An intriguing blend of myth and dystopia, Pan is Dead unfolds in Arcada — A society
where gender is obsolete, though hierarchies still exist between those who run the state and those who serve it. Cass becomes an unwilling incubator for a baby belonging to the elite, and is torn between her discomfort and her duty to the authorities. Enter Pan: God of wilderness, music and pleasure, for whom masked revelries happen by night. The sound and lighting are excellent at evoking the mystery of Pan, with a particularly cool effect being the way his entrances are always heralded by his shadow on the wall.

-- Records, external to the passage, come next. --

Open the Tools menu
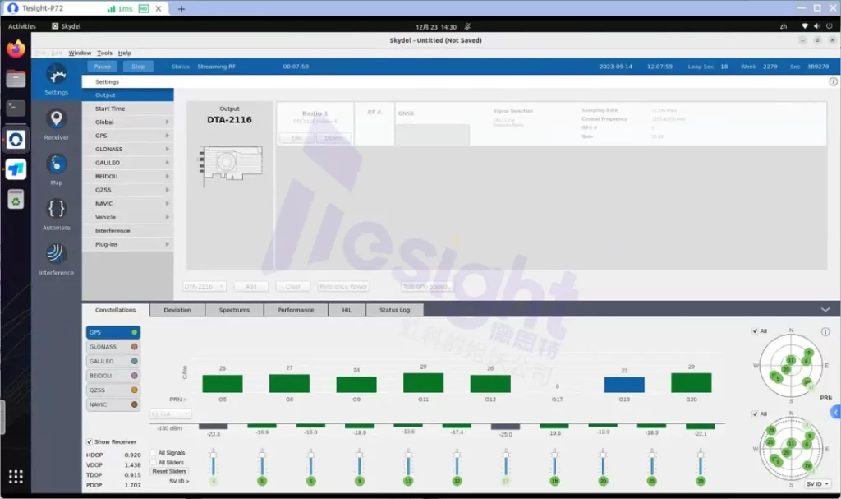Image resolution: width=841 pixels, height=499 pixels. (x=104, y=53)
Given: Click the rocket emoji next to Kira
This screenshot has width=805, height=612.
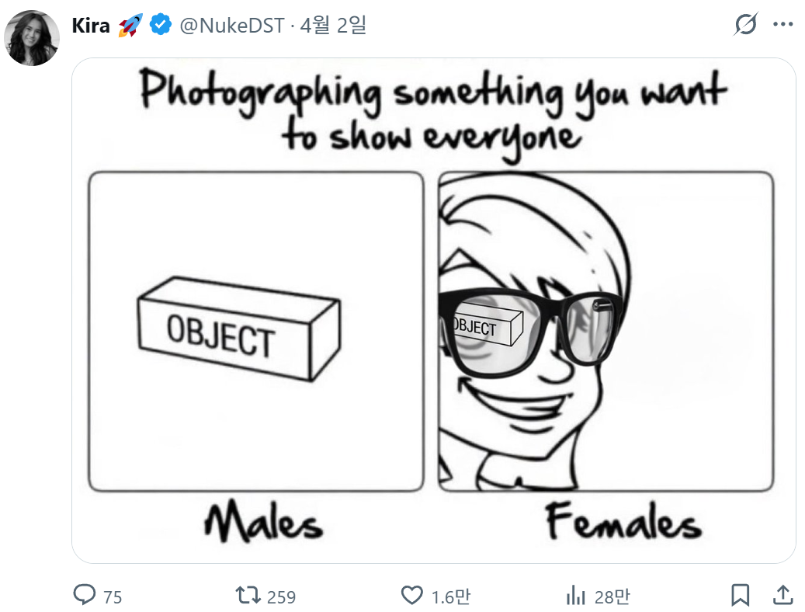Looking at the screenshot, I should click(x=129, y=26).
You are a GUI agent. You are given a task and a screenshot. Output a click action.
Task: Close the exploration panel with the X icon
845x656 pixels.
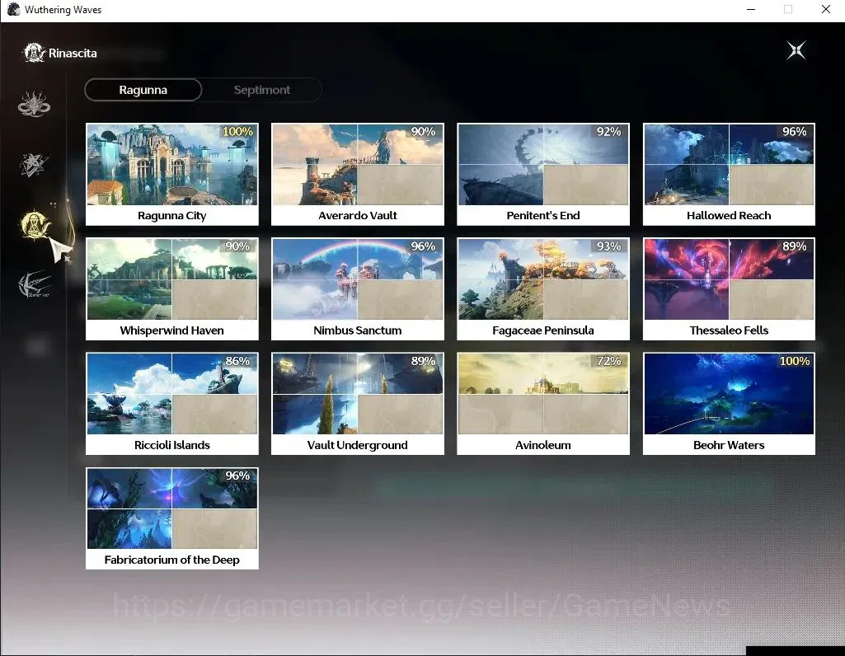click(x=796, y=50)
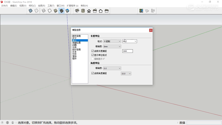The width and height of the screenshot is (222, 125).
Task: Click the Top view icon
Action: pyautogui.click(x=83, y=11)
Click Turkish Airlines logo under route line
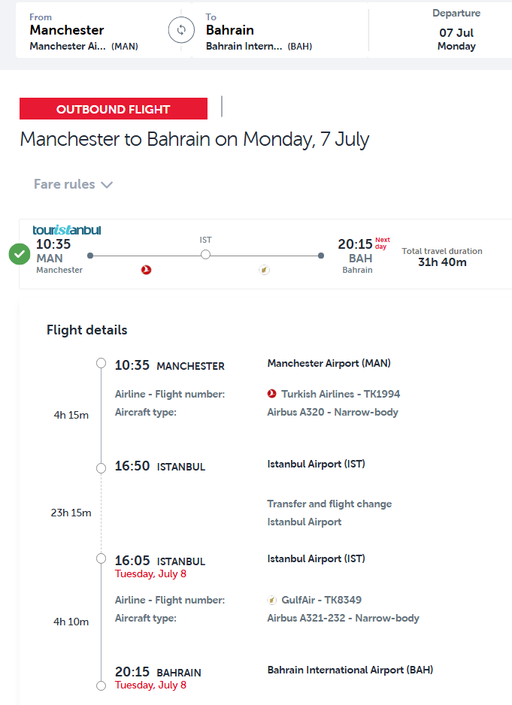This screenshot has height=705, width=512. pos(146,270)
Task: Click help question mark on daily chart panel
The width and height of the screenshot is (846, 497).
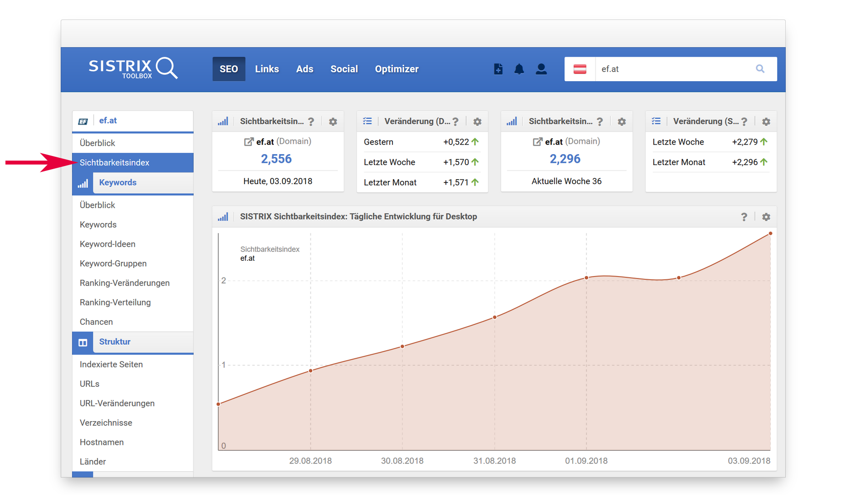Action: click(x=744, y=217)
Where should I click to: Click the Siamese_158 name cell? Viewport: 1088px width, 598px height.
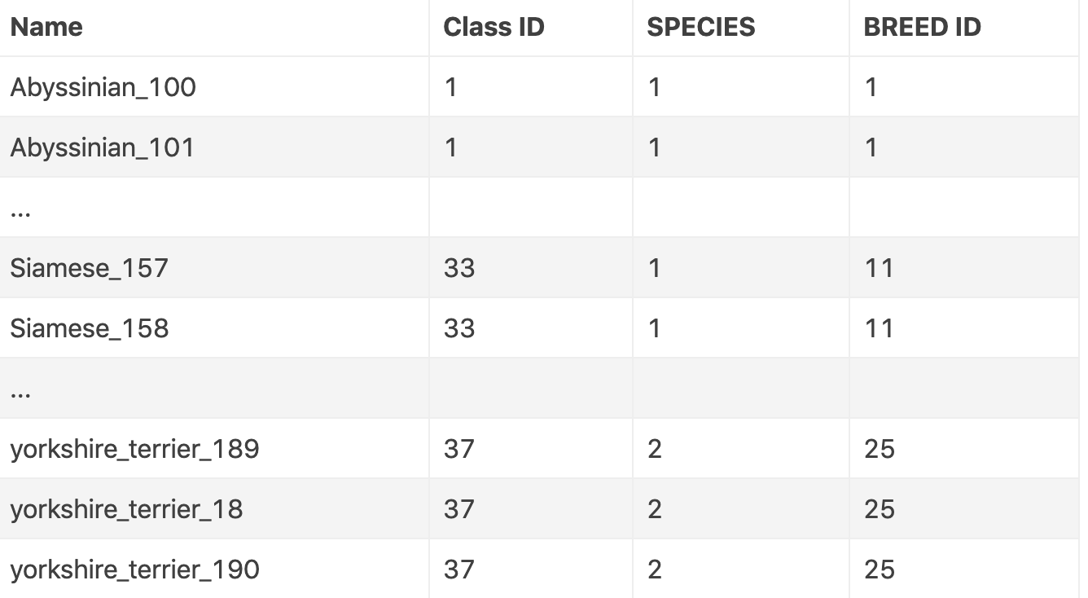point(89,328)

The music is generally well integrated into the plot, and the cast are all strong vocalists; Carla Newton (Cass), Grace Hood-Edwards (Hele) and Quentin Warren (Pan) in particular. However, I would have preferred less musical interludes near the beginning. Some of the best songs are those associated with Pan, and less music at the start would have more powerfully marked the transition between Cass’s world before Pan and her world after Pan. The most memorable song sees Cass discovering a new way of living and feeling, asking us if we, too, hear “the call”.
Musical and fantastical elements aside, Pan is Dead is most effective when it deals with power relations. Andro feels entitled to Cass’s body and is furious when she rejects him, echoing the gender dynamics in a lot of mythology. Cass’s conversations with the Arbitrator are also revealing in their exploration of institutional oppression, victimhood and agency. The strength of the show is that it draws us into the world of Pan while keeping us rooted in reality. It warns us that deeply entrenched inequalities won’t disappear easily, even if we all use gender neutral pronouns and don overalls à la 1984.
Engaging and imaginative, Pan is Dead is a taste of the art, theatre and music we can experience at the Auckland Fringe this year — if only we answer the call.